Recently there was some more discussion about the OSR on Twitter and on various blogs. The whole drama was started when someone discovered a quite unfortunate blurb on the Frog God Games site.
I don’t want to repeat what the whole hubbub’s about, you’ll easily find out when using Google or checking your favorite old-school blogs. But again people started to muse about the state the “OSR” is in, as if it were a single entity – which it isn’t. There are a lot of people interested in old-school gaming (whatever this may be for each of these persons) and some of them think of themselves as members of the Old-School Revivial (or Revolution) movement. But there’s no single organization uniting all these gamers. Basically everyone fends for himself.
There probably still is TARGA, which tried to be an umbrella organization for all things old-school, but it’s definitely not speaking for all old-school advocates, not even the majority. And they had a fair amount of drama on their own turf as well. Go figure…
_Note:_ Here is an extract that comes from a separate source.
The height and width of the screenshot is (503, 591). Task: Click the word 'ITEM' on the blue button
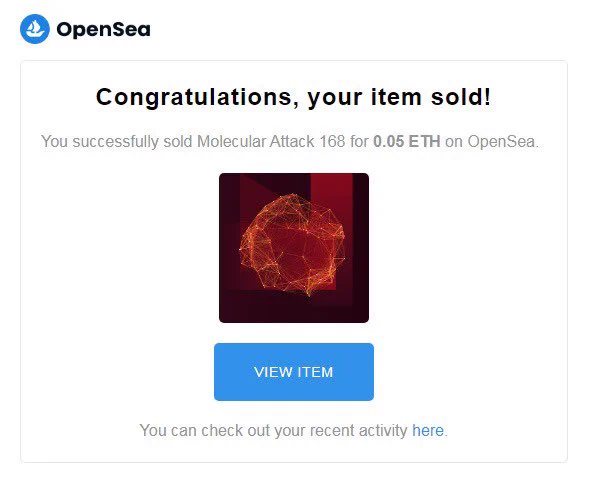(x=315, y=372)
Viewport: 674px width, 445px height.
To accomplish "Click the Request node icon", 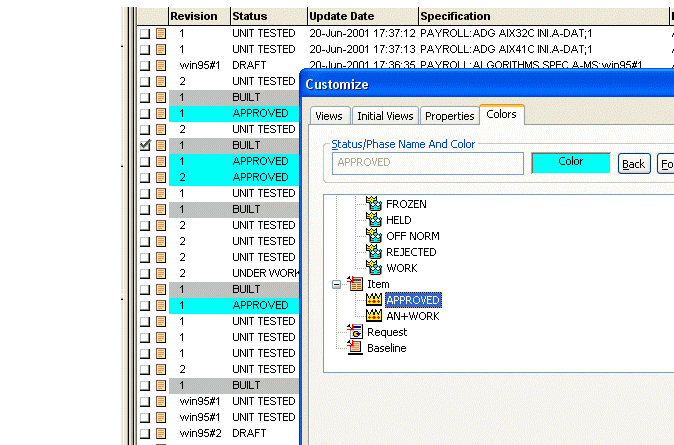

When fans of D&D 4th Edition praise their own community for its unity they forget that a) that there is no single “OSR” community and b) the old-school movement is about a lot of different D&D editions and even other games as well, not just one. It’s much easier to be a united group if you can decide on just one game to venerate. 😉
My advice is to remember that when you deal with something old-school you’re not facing a tight-knit community but a bunch of individuals who merely like older editions of D&D. It’s not an OSR scandal or something, it’s just the opinion of individuals.
Now let’s move on, there’s nothing more to see here.